### Task objective:
Can you recast the material, from the line containing "Chapter [468, 159]" down through the line containing "The width and height of the image", as a Markdown table with the columns Row and Line, numbering each row and omitting any blank lines?

### Recorded information:
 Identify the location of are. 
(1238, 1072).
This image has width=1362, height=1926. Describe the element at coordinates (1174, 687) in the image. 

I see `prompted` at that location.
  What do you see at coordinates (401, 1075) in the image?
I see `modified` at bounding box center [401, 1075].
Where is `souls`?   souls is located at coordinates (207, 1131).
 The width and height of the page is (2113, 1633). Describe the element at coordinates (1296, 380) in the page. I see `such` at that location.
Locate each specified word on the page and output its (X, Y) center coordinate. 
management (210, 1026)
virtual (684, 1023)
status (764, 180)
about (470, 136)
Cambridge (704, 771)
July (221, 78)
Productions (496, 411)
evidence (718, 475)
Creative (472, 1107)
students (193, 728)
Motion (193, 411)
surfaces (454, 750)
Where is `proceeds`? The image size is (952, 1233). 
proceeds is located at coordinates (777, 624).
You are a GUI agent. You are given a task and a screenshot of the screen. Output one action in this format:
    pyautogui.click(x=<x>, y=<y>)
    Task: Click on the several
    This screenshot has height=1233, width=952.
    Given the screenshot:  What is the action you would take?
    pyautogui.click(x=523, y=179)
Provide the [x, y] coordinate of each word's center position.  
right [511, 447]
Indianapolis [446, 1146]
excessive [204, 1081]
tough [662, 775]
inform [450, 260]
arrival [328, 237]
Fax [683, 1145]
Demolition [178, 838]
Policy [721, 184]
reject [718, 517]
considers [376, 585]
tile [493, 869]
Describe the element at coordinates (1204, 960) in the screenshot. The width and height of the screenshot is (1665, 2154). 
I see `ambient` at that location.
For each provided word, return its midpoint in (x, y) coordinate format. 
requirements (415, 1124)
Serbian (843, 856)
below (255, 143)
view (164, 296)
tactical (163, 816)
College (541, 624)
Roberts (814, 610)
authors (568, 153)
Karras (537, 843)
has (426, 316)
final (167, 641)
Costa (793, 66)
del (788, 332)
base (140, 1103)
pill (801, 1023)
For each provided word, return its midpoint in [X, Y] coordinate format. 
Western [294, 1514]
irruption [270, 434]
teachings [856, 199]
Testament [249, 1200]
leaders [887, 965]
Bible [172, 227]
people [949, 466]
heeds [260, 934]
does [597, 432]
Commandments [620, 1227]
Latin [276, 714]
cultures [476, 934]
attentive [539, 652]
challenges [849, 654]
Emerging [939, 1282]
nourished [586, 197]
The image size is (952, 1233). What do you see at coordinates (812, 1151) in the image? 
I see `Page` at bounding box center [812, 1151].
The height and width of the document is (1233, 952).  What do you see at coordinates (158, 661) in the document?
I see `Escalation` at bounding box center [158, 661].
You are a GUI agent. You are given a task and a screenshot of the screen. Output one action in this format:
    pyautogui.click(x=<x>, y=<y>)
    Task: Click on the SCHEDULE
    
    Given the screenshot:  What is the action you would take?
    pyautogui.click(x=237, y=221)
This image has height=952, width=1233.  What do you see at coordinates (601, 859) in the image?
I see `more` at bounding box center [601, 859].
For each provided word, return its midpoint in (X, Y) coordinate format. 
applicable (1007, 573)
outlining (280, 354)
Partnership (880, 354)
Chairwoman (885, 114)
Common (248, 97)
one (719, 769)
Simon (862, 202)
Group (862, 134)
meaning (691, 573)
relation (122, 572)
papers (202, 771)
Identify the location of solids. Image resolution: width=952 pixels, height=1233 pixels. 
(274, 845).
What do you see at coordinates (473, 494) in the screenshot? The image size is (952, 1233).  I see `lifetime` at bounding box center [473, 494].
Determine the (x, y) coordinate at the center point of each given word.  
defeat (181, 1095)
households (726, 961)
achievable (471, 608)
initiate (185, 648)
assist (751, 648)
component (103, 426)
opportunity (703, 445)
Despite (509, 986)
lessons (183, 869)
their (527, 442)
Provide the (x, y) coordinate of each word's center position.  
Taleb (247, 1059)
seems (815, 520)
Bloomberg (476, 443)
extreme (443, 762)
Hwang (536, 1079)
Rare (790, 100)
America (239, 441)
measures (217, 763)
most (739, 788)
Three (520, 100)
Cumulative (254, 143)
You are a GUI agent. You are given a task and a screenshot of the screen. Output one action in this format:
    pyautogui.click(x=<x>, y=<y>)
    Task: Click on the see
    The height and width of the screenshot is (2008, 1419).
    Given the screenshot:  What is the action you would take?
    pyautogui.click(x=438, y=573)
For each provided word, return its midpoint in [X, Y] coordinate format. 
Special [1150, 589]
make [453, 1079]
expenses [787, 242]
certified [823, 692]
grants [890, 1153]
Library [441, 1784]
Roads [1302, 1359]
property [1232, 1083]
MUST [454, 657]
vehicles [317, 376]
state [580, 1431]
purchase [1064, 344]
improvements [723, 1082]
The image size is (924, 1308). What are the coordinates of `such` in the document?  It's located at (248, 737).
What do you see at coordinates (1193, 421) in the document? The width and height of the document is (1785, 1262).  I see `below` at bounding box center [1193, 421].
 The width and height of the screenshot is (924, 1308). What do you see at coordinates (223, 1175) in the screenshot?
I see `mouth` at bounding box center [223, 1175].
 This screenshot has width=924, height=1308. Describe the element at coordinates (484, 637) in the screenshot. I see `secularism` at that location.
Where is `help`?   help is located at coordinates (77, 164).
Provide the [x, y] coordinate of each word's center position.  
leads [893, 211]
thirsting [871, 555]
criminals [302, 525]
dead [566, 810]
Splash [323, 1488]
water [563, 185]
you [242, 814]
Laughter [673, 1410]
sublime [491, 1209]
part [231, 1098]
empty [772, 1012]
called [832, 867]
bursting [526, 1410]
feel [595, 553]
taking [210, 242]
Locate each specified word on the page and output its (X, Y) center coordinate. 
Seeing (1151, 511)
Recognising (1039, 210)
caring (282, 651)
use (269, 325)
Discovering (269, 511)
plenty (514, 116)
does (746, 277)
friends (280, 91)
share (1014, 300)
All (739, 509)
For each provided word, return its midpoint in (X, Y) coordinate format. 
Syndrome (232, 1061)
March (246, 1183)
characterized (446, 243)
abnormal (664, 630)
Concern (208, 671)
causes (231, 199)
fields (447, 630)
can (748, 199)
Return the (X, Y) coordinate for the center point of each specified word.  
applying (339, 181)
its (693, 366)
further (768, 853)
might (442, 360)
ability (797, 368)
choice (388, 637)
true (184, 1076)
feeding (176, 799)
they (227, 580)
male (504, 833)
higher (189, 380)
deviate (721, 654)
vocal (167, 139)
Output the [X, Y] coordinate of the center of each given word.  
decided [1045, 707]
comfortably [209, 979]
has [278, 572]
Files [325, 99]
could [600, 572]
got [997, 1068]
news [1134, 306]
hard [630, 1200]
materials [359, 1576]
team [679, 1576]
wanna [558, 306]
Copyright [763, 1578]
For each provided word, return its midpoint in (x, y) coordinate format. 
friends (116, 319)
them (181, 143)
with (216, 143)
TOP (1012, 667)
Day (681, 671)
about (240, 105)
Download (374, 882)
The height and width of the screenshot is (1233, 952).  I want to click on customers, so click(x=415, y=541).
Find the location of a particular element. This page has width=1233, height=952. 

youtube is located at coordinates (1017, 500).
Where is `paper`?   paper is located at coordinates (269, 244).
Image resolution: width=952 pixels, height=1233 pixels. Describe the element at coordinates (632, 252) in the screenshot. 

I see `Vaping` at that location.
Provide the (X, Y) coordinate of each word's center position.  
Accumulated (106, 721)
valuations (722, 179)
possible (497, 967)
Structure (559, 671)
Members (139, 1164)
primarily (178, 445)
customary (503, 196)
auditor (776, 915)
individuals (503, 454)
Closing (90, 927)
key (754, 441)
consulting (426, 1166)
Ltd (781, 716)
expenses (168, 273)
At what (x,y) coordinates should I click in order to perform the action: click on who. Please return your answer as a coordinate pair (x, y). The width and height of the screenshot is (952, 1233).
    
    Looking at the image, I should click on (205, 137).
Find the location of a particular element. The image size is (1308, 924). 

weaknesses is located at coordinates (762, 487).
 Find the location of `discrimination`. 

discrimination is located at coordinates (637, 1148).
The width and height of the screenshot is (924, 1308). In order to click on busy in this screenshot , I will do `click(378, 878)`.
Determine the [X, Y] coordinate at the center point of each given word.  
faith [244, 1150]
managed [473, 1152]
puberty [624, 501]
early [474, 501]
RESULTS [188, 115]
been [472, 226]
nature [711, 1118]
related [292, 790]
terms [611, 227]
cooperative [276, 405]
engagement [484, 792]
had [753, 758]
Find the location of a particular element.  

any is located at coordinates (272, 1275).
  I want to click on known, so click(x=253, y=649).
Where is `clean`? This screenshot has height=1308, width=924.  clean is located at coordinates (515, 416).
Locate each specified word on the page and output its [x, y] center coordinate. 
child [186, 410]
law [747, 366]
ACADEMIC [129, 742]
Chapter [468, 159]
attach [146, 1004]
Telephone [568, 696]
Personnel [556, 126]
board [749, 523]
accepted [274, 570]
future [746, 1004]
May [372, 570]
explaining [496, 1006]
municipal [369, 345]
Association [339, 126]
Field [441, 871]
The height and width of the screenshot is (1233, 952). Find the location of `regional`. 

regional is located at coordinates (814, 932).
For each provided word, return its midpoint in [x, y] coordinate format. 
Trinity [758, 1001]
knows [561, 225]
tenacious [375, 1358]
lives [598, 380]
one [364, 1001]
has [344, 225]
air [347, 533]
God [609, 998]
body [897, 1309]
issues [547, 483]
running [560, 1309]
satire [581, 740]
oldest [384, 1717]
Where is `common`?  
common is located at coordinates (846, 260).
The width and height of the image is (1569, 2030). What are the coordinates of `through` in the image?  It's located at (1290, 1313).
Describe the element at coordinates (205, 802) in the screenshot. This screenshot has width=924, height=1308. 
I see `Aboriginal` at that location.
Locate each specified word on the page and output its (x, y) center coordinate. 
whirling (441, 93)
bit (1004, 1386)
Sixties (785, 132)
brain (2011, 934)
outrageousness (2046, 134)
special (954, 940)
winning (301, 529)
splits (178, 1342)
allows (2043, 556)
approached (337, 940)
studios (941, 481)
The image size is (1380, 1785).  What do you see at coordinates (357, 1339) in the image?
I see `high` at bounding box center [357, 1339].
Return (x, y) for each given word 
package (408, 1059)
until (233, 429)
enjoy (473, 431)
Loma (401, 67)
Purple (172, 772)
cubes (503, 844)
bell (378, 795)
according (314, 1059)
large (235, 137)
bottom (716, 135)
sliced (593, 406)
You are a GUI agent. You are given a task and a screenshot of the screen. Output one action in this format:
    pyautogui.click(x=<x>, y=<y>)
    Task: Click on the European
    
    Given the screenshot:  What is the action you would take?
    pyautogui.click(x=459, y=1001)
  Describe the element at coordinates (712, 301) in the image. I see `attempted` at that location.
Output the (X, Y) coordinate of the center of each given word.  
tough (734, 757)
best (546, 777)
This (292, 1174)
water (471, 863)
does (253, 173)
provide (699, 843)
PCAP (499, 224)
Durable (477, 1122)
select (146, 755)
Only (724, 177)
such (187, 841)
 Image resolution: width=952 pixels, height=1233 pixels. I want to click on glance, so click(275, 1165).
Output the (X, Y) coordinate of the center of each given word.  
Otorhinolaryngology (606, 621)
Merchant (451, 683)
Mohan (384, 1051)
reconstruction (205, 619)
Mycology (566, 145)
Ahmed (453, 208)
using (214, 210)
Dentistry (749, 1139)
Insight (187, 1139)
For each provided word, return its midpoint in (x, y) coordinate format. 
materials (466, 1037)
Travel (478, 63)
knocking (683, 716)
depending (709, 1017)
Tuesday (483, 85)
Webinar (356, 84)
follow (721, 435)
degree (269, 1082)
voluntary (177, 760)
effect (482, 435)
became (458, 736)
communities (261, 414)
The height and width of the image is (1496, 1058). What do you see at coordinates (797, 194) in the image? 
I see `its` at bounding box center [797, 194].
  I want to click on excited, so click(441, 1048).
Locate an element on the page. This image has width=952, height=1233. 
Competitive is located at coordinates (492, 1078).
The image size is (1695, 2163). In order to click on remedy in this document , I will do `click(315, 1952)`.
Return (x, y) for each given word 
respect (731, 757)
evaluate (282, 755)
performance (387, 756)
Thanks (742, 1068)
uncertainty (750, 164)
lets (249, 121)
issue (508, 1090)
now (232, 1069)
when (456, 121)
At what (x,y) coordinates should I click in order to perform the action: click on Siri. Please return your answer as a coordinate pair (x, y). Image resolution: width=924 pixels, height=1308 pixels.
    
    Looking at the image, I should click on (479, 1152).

### The output:
| Row | Line |
|---|---|
| 1 | Chapter [468, 159] |
| 2 | attach [146, 1004] |
| 3 | Telephone [568, 696] |
| 4 | Personnel [556, 126] |
| 5 | board [749, 523] |
| 6 | accepted [274, 570] |
| 7 | future [746, 1004] |
| 8 | May [372, 570] |
| 9 | explaining [496, 1006] |
| 10 | municipal [369, 345] |
| 11 | Association [339, 126] |
| 12 | Field [441, 871] |
| 13 | The height and width of the screenshot is (1233, 952). Find the location of `regional`.  |
| 14 | regional is located at coordinates (814, 932). |
| 15 | For each provided word, return its midpoint in [x, y] coordinate format.  |
| 16 | Trinity [758, 1001] |
| 17 | knows [561, 225] |
| 18 | tenacious [375, 1358] |
| 19 | lives [598, 380] |
| 20 | one [364, 1001] |
| 21 | has [344, 225] |
| 22 | air [347, 533] |
| 23 | God [609, 998] |
| 24 | body [897, 1309] |
| 25 | issues [547, 483] |
| 26 | running [560, 1309] |
| 27 | satire [581, 740] |
| 28 | oldest [384, 1717] |
| 29 | Where is `common`?   |
| 30 | common is located at coordinates (846, 260). |
| 31 | The width and height of the image is (1569, 2030). What are the coordinates of `through` in the image?  It's located at (1290, 1313). |